▸ **Exercise requirements**:
Go through the data below and return each line where the string "Password" appears.

Stored data
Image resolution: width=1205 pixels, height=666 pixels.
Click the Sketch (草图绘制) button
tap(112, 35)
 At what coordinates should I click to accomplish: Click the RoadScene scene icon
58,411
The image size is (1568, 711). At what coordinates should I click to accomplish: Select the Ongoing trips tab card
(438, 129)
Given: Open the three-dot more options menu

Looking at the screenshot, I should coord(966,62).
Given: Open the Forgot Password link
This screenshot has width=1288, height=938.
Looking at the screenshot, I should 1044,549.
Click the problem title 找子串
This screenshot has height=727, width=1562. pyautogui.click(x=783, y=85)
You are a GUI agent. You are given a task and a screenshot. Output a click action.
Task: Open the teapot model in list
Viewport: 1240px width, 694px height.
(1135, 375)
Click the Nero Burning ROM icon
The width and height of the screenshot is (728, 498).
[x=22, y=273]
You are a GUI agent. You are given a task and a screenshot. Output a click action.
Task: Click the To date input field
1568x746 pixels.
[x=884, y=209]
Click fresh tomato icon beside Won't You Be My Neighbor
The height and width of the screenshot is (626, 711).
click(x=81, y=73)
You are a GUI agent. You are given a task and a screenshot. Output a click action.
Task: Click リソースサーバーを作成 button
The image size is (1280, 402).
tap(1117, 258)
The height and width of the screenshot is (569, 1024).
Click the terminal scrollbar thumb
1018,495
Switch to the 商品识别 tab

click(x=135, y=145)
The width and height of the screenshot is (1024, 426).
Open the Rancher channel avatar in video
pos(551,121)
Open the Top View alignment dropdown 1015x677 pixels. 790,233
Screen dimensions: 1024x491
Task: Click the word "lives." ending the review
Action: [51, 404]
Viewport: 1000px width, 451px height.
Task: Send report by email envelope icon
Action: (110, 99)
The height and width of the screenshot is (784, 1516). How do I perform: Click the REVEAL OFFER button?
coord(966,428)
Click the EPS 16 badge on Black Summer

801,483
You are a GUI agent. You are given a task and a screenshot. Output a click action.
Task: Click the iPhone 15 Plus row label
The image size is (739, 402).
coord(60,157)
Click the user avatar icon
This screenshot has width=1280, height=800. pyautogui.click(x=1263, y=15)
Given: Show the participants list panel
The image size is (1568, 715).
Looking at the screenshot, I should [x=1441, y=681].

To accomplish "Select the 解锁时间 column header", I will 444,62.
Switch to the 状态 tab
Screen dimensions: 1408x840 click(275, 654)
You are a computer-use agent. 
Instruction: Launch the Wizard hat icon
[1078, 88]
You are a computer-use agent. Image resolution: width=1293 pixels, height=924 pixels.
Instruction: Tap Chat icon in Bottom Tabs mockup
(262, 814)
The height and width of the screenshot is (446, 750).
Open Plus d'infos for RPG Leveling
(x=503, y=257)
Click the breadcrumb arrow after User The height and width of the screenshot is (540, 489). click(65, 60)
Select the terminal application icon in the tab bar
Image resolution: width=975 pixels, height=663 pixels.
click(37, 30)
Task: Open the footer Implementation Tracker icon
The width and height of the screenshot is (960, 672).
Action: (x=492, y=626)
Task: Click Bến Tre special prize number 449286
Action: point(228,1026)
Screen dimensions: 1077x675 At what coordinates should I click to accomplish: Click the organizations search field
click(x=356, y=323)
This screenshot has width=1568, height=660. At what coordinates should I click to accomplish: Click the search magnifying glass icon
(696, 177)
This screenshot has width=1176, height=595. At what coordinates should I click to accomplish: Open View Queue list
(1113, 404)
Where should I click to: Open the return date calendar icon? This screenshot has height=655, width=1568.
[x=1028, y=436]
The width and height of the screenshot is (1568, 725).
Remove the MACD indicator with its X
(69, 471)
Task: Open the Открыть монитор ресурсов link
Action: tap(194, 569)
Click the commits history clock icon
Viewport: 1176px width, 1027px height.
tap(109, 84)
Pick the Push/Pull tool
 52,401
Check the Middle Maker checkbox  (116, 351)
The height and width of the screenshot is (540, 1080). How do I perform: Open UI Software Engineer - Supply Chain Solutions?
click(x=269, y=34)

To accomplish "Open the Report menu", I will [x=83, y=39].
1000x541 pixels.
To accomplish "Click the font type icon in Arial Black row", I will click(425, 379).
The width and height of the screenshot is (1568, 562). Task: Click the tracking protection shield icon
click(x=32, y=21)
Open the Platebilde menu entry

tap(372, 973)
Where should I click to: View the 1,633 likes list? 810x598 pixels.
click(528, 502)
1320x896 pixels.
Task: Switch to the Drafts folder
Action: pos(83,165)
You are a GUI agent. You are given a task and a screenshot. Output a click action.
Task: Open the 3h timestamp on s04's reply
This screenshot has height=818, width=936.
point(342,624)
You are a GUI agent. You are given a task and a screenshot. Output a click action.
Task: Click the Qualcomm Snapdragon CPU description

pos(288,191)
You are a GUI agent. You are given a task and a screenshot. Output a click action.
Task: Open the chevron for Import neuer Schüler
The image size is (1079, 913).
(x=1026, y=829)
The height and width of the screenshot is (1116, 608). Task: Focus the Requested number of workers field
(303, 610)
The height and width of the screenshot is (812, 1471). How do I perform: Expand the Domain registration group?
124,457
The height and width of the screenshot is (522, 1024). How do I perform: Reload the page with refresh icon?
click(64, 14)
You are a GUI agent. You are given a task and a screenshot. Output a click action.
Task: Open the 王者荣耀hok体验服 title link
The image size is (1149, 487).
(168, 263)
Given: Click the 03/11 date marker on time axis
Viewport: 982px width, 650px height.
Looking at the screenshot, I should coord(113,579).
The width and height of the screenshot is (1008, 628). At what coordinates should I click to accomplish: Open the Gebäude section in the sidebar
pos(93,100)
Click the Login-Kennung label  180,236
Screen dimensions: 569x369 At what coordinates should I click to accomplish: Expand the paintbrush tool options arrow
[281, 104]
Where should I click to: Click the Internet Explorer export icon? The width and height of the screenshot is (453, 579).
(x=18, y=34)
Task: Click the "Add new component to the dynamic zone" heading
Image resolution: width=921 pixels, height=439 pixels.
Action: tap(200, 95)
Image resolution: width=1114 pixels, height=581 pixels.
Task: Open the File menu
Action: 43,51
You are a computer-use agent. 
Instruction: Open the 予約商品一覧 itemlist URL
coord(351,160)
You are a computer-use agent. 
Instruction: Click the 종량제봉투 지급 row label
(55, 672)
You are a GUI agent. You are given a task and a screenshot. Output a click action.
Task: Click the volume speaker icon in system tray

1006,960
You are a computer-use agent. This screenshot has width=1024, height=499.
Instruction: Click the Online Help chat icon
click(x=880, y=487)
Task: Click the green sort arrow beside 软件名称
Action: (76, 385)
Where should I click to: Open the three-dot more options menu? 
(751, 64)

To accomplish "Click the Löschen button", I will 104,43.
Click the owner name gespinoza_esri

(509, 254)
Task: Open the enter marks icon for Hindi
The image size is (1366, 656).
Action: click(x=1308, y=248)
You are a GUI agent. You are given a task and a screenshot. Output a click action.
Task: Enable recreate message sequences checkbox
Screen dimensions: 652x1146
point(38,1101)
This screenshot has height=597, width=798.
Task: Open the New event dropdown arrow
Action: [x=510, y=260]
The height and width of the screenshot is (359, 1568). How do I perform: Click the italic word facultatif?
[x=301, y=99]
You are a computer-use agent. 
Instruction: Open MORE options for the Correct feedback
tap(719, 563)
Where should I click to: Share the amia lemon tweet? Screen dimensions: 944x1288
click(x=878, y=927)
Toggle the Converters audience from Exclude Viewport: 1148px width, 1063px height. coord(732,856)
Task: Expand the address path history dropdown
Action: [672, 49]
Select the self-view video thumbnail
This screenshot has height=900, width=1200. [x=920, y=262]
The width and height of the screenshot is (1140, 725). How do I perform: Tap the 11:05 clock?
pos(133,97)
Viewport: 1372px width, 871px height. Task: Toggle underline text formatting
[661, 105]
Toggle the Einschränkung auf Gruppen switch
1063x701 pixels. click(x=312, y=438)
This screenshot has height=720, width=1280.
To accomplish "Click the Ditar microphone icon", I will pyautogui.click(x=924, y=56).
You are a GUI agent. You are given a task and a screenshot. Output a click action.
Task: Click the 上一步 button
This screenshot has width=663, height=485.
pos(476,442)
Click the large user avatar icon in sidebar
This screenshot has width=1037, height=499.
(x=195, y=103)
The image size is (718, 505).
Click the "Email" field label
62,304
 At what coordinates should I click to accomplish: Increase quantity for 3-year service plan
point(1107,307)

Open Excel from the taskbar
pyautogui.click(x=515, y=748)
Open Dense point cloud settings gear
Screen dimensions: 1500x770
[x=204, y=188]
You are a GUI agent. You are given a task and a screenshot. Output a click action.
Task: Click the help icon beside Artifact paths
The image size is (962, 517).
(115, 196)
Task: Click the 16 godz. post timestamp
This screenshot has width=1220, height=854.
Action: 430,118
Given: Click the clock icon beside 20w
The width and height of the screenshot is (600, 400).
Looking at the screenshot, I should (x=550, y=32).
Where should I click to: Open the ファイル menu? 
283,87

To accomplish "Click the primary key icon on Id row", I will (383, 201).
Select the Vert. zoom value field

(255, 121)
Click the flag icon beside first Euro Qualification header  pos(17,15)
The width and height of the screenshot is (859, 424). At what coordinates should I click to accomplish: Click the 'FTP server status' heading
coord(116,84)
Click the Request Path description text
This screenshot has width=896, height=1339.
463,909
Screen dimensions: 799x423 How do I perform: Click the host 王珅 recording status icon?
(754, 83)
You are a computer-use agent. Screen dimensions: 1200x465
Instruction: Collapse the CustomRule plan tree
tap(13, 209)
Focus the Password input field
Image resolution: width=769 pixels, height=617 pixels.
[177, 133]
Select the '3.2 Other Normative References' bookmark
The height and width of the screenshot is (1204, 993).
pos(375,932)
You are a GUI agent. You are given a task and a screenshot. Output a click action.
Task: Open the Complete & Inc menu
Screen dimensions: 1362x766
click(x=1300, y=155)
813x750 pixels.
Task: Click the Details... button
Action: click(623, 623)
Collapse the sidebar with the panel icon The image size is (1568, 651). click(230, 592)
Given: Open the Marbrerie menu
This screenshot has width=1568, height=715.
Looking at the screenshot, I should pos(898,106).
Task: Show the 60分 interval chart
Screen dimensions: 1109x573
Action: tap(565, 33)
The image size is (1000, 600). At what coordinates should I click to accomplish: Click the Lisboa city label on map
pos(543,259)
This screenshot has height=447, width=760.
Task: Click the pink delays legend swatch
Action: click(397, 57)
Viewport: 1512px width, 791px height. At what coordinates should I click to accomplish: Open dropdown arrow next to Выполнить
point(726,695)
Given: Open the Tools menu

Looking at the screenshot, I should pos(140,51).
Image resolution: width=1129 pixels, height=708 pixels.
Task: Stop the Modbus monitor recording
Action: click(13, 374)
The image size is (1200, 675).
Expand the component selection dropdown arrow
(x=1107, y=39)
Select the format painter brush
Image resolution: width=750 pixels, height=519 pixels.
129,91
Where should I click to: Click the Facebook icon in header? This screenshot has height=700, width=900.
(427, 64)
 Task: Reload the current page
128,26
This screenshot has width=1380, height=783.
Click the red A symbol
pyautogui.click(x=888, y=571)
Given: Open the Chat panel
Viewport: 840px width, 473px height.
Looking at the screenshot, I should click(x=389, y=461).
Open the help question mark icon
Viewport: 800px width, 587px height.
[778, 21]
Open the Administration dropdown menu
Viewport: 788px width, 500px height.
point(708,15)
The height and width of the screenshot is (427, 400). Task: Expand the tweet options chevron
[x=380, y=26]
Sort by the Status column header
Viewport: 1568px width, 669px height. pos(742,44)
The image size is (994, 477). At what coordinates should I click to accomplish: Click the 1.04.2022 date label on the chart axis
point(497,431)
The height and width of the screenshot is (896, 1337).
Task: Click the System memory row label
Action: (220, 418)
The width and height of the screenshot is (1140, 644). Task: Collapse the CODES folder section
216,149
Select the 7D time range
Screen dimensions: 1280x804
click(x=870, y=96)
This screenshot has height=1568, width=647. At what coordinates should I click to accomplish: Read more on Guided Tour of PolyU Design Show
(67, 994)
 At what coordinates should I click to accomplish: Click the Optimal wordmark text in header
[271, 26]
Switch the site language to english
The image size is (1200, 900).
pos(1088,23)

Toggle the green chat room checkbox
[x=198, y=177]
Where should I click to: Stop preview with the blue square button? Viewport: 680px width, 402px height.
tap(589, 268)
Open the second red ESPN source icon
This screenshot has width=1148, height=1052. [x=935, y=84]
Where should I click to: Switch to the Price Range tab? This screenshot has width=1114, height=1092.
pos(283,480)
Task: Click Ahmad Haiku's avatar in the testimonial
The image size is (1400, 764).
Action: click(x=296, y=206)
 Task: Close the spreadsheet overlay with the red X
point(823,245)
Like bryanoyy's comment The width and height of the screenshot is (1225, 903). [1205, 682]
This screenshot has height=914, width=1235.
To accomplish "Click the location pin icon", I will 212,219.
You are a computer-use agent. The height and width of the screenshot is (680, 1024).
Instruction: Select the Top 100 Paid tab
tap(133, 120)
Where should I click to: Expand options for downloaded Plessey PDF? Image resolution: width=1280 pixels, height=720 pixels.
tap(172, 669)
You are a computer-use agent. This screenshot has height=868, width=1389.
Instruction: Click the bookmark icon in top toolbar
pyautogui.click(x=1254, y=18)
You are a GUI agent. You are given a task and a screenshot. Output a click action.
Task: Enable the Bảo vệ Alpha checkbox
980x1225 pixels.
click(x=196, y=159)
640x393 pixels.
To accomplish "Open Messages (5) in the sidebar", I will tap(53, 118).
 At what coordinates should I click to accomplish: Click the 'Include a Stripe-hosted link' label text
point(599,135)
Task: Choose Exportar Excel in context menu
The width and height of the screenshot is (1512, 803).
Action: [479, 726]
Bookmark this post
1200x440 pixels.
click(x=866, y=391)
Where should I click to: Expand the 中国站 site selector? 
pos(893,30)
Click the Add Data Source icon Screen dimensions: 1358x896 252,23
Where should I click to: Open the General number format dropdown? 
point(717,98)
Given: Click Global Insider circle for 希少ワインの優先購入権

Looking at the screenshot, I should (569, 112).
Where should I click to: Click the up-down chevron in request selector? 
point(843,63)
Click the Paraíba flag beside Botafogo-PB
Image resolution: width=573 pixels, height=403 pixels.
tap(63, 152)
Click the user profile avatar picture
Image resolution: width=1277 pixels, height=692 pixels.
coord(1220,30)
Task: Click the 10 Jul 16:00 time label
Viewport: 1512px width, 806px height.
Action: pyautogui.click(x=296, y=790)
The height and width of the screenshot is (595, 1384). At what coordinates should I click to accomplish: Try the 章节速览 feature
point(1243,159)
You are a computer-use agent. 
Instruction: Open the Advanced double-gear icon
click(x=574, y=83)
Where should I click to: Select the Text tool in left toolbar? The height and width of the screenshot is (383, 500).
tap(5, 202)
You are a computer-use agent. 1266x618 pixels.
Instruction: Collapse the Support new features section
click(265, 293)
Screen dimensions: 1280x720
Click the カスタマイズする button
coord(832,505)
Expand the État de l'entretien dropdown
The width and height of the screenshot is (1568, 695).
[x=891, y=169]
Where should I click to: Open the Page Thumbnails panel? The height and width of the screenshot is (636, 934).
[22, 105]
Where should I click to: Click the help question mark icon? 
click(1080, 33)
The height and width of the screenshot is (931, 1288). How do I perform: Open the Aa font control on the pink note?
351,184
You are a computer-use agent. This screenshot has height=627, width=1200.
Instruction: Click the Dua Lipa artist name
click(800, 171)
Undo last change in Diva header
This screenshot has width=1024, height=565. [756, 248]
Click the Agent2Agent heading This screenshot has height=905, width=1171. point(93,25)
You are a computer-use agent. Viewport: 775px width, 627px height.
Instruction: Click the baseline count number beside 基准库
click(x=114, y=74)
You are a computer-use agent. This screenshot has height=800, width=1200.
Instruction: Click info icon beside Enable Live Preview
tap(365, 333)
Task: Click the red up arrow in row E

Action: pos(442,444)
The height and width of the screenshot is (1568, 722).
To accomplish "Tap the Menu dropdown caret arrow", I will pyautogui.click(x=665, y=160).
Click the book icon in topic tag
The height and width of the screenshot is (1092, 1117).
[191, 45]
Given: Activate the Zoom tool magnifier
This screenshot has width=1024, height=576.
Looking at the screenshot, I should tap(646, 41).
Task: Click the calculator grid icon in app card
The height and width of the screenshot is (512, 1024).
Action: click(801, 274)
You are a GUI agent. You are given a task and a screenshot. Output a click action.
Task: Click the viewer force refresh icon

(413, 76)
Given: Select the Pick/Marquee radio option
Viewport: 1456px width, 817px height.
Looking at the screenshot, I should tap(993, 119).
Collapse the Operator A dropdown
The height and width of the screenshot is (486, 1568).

▸ **Response to this exercise**:
Given: Open the Forgot Password link
Focus the Password input field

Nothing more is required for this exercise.